Exercise prompt
Reproduce exactly the lines below, starting at the line that contains "Task: Click the England flag icon" and ending with the last line of the records, both included; leave out any pictures.

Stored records
*** Begin section ***
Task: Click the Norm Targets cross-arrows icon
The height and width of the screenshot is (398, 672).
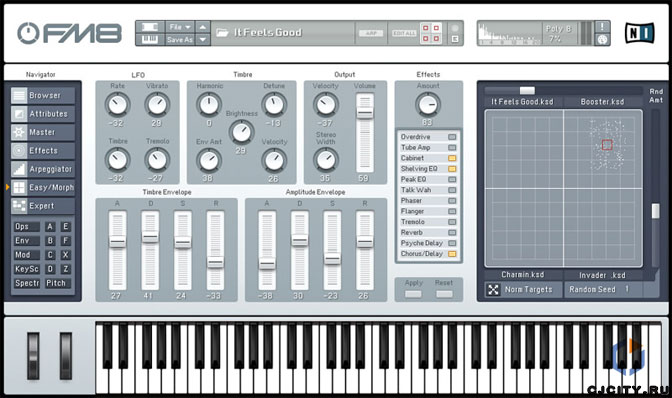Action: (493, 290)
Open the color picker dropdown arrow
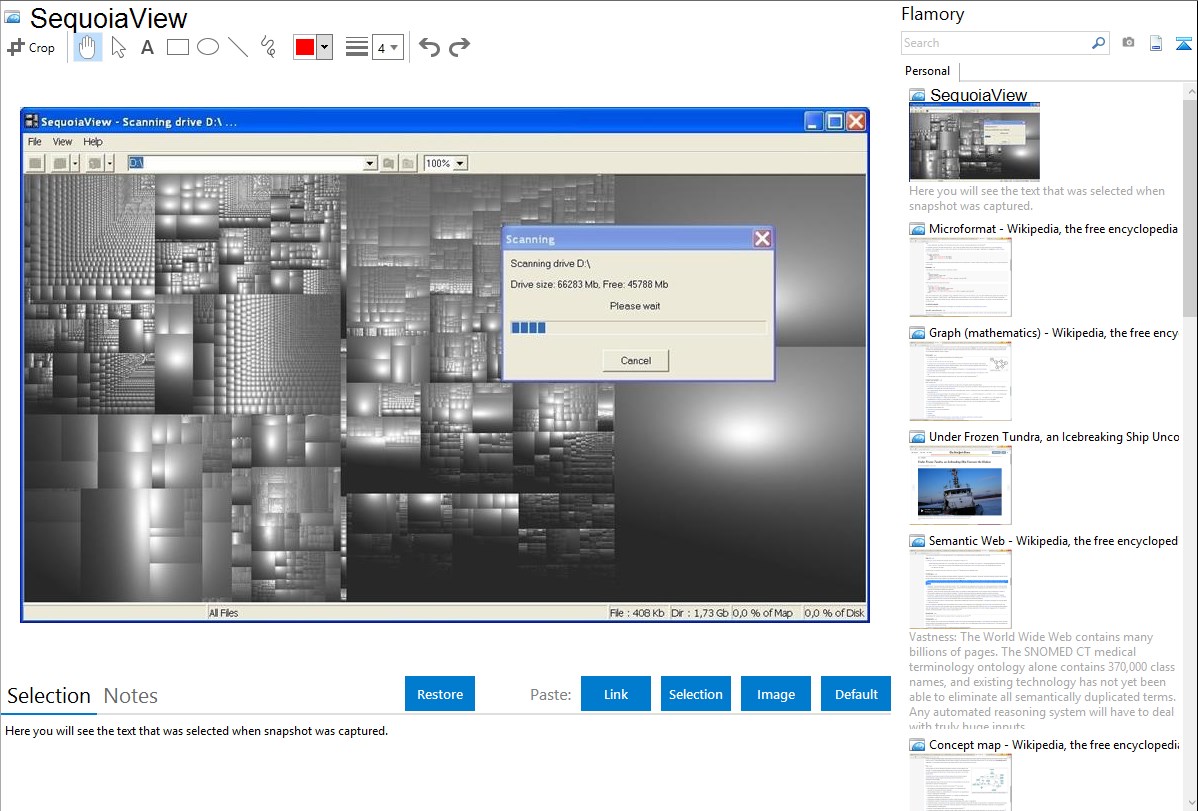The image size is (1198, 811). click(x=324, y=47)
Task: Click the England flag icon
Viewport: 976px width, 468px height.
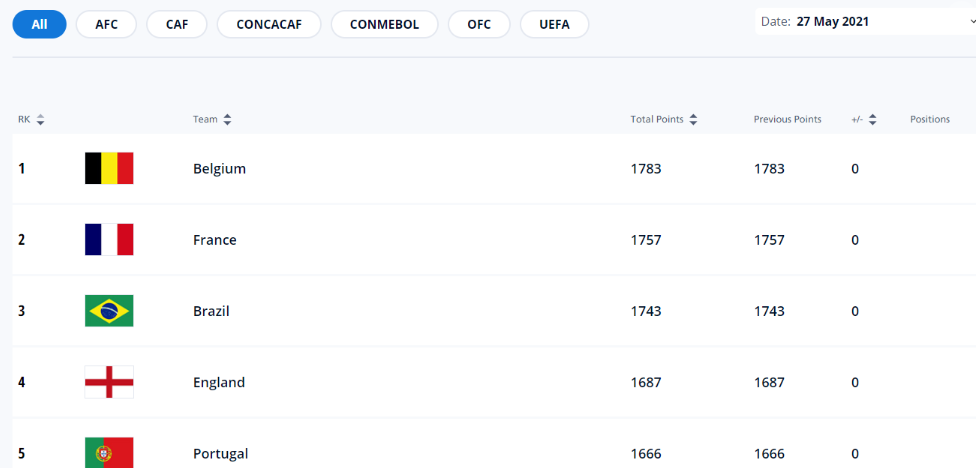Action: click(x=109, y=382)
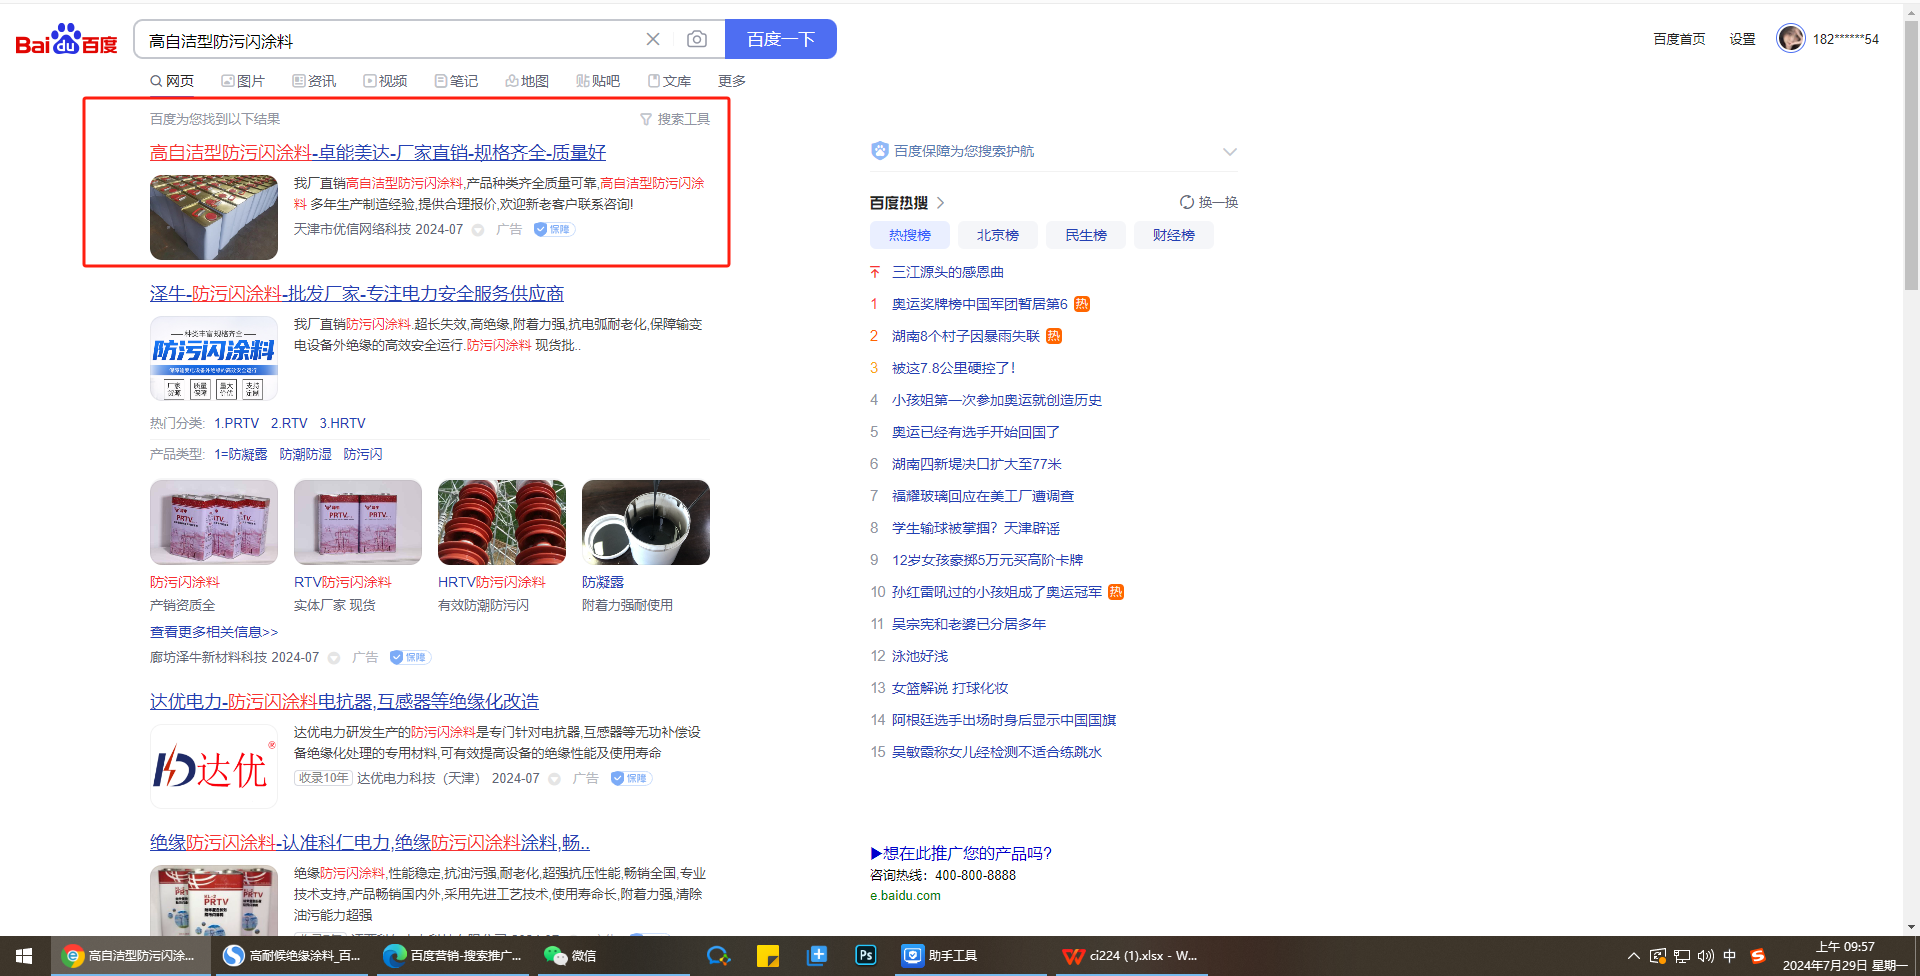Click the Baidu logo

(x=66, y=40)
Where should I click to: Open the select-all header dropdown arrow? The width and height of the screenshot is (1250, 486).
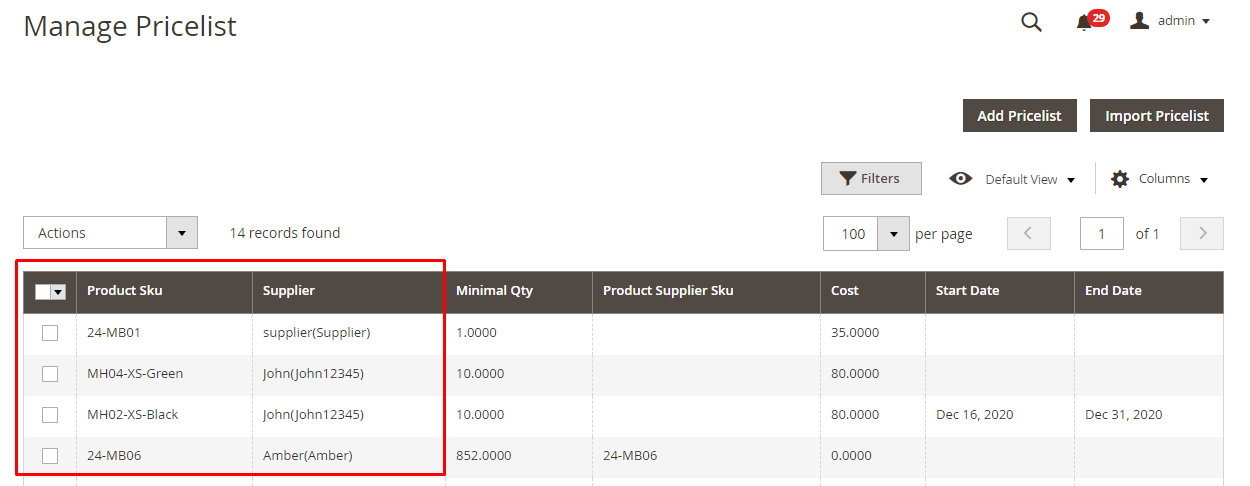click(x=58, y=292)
*** End section ***
Answer to this problem
Task: Click the England flag icon
Viewport: 976px width, 468px height.
Action: click(x=109, y=382)
Click the Baidu logo

(x=66, y=40)
Where should I click to: Open the select-all header dropdown arrow? The width and height of the screenshot is (1250, 486).
click(x=58, y=292)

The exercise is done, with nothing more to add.